Generates images from text prompts using huggingface_hub.AsyncInferenceClient.text_to_image.

Parameters:

Name	Type	Description	Default
`input`	`str`	Prompt to generate an image from.	required
`negative_prompt`	`Optional[str]`	An optional negative prompt for the image generation. Defaults to None.	`None`
`height`	`Optional[float]`	The height in pixels of the image to generate.	`None`
`width`	`Optional[float]`	The width in pixels of the image to generate.	`None`
`num_inference_steps`	`Optional[float]`	The number of denoising steps. More denoising steps usually lead to a higher quality image at the expense of slower inference.	`None`
`guidance_scale`	`Optional[float]`	Higher guidance scale encourages to generate images that are closely linked to the text `prompt`, usually at the expense of lower image quality.	`None`
`num_generations`	`int`	The number of images to generate. Defaults to `1`. It's here to ensure the validation succeeds, but it won't have effect.	`1`

Returns:

Type	Description
`list[dict[str, Any]]`	A list with a dictionary containing a list with the image as a base64 string.

Source code in src/distilabel/models/image_generation/huggingface/inference_endpoints.py

@validate_call
async def agenerate(  # type: ignore
    self,
    input: str,
    negative_prompt: Optional[str] = None,
    height: Optional[float] = None,
    width: Optional[float] = None,
    num_inference_steps: Optional[float] = None,
    guidance_scale: Optional[float] = None,
    num_generations: int = 1,
) -> list[dict[str, Any]]:
    """Generates images from text prompts using `huggingface_hub.AsyncInferenceClient.text_to_image`.

    Args:
        input: Prompt to generate an image from.
        negative_prompt: An optional negative prompt for the image generation. Defaults to None.
        height: The height in pixels of the image to generate.
        width: The width in pixels of the image to generate.
        num_inference_steps: The number of denoising steps.
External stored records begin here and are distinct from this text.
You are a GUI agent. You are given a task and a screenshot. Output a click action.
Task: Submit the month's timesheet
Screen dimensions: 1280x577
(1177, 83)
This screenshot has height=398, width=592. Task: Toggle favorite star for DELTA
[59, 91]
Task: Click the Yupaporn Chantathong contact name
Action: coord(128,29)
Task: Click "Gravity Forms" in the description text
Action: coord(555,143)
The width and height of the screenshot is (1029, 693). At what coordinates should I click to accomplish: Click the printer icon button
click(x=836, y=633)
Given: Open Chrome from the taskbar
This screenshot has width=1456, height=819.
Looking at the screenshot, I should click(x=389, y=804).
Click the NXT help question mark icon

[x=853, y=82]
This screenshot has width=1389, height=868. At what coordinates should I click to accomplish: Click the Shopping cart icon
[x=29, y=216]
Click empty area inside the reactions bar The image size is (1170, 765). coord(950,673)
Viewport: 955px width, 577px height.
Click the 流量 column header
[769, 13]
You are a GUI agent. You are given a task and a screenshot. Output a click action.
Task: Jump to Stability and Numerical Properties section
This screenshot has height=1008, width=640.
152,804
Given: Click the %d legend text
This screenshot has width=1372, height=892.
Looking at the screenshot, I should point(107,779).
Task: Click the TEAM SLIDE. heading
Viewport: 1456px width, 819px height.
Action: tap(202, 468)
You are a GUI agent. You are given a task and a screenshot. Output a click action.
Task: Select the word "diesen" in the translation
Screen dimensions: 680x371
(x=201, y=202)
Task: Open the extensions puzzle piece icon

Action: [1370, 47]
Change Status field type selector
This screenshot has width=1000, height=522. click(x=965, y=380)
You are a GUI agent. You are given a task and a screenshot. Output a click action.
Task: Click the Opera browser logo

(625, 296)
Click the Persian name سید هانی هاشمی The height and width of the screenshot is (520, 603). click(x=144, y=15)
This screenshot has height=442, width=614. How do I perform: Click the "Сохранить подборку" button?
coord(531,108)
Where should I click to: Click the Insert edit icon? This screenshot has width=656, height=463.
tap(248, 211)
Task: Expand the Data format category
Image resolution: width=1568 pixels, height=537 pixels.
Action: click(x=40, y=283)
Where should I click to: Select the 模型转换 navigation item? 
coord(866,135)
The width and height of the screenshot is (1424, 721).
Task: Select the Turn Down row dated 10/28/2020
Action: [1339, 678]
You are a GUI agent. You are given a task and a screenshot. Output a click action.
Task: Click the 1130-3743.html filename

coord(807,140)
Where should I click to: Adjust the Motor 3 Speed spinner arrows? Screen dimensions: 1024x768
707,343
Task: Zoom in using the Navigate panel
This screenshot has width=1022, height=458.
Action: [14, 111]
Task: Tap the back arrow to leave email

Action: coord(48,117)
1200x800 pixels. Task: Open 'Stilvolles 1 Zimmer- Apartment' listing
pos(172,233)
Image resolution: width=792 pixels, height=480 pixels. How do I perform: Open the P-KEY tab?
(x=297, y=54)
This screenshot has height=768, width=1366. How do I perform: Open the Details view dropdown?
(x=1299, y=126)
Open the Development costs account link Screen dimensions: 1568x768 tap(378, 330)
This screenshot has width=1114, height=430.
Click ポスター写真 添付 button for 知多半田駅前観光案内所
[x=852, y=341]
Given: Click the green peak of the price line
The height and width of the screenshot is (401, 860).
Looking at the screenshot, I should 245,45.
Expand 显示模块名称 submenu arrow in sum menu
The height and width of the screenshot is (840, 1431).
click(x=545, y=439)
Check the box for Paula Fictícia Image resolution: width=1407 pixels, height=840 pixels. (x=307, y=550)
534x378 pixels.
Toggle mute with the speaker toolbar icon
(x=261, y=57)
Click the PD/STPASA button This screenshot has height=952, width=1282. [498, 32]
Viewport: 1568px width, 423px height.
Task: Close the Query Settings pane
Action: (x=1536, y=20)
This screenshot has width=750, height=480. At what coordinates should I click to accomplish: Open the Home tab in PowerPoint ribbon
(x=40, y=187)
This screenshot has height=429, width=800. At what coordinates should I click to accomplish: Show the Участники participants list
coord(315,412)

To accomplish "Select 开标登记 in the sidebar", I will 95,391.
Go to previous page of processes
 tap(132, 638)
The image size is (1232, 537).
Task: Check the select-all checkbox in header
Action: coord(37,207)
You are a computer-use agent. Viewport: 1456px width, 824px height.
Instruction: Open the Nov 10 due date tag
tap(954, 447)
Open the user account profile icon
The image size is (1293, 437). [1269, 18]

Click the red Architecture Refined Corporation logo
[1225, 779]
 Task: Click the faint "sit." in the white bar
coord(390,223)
More denoising steps usually lead
            to a higher quality image at the expense of slower inference.
        guidance_scale: Higher guidance scale encourages to generate images that are closely
            linked to the text `prompt`, usually at the expense of lower image quality.
        num_generations: The number of images to generate. Defaults to `1`.
            It's here to ensure the validation succeeds, but it won't have effect.

    Returns:
        A list with a dictionary containing a list with the image as a base64 string.
    """

    image: "Image" = await self._aclient.text_to_image(  # type: ignore
        input,
        negative_prompt=negative_prompt,
        height=height,
        width=width,
        num_inference_steps=num_inference_steps,
        guidance_scale=guidance_scale,
    )
    img_str = self._image_to_str(image, image_format="JPEG")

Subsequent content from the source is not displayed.